- _EXCERPT TO READ_
****************

3. The "Fi-or-Tractive" decision for D2C founders just got harder. Fi, PetPace, and a long tail of regional GPS-tracker startups now compete with an owner that is not under pressure to show pet-industry strategic returns. Bending Spoons can run Tractive at lower marketing-spend ratios than a venture-backed challenger and still grow. That changes unit economics across the category.

4. Pet insurance and vet-tele-health integrations become Bending Spoons' decision to make. Tractive's tracker data is the cleanest behavioral signal in the consumer pet market. Insurance carriers (Trupanion, MetLife Pet, Lemonade) and tele-vet platforms (Vetster, Pawp) negotiate the next round of data-sharing partnerships against a counterparty with strong AI patents and no pet-industry incumbencies. Expect Bending Spoons to gate access rather than license freely.

The broader signal: pet tech is mature enough to attract non-pet strategics with software-economics expectations. That is a different bar than vet-corporate buyers have been willing to pay. The pricing implication for the next mid-stage pet-tech exit — Fi, Halo, Whisker, others — is upward.

What to track as the integration plays out

Pricing and feature changes. Watch Tractive's product page and pricing tiers through Q3. The first observable signal of the Bending Spoons playbook applied to a pet brand will show up in the subscription page. Founders building tracker-adjacent products should benchmark monthly.

Whistle's positioning. Tractive acquired Whistle nine months before the Bending Spoons deal closed. Whistle's product roadmap was thinly resourced under Mars and again under Tractive's transition. Bending Spoons now has the decision: sunset Whistle and migrate subscribers, or keep two brands as a price-tier ladder. Either choice signals how the firm thinks about pet-category brand portfolios.

****************

[Dataset entries]

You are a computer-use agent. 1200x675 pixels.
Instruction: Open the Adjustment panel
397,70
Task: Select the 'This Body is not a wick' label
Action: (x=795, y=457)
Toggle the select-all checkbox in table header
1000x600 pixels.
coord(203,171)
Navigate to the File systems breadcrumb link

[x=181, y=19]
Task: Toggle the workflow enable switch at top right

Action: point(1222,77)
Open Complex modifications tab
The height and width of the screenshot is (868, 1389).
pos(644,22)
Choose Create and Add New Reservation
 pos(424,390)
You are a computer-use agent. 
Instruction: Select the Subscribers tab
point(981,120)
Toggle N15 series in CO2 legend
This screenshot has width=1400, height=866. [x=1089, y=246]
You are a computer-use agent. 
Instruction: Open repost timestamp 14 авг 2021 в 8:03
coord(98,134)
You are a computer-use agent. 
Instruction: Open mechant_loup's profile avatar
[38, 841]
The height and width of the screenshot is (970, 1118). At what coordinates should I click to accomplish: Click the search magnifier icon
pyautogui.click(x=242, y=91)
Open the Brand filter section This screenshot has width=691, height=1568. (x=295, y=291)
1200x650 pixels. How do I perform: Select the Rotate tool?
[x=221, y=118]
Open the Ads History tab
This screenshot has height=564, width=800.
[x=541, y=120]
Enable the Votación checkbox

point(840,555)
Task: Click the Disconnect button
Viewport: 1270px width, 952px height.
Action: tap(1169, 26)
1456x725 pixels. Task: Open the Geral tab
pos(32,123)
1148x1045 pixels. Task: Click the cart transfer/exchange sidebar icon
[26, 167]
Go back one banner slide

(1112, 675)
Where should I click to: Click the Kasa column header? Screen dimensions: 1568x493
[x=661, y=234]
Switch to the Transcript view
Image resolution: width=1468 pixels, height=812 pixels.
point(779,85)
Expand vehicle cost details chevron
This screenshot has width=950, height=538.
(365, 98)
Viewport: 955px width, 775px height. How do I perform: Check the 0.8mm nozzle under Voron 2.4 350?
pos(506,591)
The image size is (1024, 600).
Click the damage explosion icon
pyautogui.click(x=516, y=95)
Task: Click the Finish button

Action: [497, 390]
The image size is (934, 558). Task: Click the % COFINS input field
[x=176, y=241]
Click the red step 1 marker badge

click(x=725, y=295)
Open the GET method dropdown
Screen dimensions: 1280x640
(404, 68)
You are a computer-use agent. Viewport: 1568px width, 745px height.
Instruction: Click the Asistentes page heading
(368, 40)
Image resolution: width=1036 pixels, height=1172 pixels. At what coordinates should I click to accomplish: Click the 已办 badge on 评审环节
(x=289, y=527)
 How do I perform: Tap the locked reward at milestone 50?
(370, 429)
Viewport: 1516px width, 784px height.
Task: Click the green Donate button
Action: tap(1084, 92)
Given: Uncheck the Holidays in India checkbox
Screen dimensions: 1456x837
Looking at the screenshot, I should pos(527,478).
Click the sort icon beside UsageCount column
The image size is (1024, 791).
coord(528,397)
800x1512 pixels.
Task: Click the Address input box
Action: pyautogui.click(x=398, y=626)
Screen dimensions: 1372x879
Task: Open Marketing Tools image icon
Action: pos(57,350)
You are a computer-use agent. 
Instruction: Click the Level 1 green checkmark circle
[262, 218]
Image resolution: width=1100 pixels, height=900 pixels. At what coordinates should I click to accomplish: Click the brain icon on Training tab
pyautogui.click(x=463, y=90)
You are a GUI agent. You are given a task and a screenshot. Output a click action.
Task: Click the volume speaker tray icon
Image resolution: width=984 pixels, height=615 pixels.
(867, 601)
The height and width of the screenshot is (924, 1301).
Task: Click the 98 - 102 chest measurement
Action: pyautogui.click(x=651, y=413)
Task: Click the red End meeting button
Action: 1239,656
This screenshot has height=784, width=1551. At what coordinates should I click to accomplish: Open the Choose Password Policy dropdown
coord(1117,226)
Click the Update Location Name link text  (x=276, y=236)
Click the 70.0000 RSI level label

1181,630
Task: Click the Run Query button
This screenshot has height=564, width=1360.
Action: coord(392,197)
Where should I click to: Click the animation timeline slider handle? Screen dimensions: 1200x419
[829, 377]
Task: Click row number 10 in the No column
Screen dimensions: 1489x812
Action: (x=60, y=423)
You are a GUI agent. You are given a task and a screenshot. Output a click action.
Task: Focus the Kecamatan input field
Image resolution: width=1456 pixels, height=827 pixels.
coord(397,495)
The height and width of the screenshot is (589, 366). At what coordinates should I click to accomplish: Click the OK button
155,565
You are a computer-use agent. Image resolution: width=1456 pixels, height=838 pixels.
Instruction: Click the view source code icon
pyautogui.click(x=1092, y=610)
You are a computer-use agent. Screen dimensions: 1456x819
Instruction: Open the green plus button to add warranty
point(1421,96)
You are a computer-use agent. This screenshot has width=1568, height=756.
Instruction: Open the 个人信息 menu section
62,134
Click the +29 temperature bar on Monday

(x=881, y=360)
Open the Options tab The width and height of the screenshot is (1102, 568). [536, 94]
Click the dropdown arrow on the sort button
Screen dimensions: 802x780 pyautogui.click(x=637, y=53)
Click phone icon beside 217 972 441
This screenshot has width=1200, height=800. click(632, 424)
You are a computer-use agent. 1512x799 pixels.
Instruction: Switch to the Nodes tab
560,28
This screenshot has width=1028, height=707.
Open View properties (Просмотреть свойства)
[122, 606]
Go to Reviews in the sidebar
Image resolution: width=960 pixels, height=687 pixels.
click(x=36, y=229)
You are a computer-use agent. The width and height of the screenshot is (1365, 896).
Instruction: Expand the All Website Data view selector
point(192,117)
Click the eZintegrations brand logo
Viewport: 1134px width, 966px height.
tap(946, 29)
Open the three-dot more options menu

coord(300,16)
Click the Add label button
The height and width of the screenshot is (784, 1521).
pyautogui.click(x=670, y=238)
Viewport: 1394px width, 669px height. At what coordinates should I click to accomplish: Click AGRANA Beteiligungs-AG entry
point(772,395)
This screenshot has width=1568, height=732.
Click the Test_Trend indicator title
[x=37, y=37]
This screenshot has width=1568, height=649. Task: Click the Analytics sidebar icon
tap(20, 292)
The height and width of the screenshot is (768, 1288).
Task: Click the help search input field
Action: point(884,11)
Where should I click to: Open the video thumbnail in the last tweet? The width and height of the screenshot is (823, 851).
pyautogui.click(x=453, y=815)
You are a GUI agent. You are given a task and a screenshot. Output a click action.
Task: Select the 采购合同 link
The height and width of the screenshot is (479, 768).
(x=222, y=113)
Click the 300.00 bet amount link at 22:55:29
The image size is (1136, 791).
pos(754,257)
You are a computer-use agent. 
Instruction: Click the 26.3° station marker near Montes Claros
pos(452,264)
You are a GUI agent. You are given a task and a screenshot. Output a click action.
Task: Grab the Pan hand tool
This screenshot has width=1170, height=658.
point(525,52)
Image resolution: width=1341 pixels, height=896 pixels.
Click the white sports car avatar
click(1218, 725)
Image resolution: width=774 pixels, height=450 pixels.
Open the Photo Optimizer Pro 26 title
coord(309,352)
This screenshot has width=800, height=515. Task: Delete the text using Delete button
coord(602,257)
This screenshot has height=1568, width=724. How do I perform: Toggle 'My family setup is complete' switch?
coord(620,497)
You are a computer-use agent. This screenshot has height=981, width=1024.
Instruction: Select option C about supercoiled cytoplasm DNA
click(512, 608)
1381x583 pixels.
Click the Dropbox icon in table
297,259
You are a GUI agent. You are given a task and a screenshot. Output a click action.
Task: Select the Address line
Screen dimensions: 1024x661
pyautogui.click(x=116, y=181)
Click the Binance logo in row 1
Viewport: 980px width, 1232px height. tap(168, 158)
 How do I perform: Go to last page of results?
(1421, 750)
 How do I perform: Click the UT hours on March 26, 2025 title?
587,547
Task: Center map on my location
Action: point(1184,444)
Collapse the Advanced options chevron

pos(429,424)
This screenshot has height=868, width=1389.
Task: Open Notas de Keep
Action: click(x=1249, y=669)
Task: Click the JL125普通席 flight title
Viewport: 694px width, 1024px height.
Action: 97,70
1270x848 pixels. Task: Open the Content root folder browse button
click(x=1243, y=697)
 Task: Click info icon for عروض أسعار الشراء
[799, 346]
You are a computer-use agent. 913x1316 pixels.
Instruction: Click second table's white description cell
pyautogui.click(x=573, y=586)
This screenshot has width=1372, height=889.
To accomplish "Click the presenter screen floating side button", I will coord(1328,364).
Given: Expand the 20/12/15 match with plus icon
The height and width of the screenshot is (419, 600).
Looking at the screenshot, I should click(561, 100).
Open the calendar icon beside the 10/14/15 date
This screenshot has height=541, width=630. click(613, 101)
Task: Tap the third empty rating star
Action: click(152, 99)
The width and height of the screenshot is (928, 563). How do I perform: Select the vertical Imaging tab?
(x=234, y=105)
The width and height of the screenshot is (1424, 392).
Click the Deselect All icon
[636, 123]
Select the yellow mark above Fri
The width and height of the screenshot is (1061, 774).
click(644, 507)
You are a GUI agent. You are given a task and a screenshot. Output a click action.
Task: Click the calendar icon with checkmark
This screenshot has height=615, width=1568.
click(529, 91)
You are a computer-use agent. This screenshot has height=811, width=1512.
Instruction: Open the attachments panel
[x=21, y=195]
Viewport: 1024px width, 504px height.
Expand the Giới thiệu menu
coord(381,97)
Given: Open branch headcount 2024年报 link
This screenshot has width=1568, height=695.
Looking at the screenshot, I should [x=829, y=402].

****************

- _EXERCISE BRIEF_
Name every pet insurance carrier mentioned in the passage about Tractive and Bending Spoons above.

- _RIGHT ANSWER_
Trupanion, MetLife Pet, Lemonade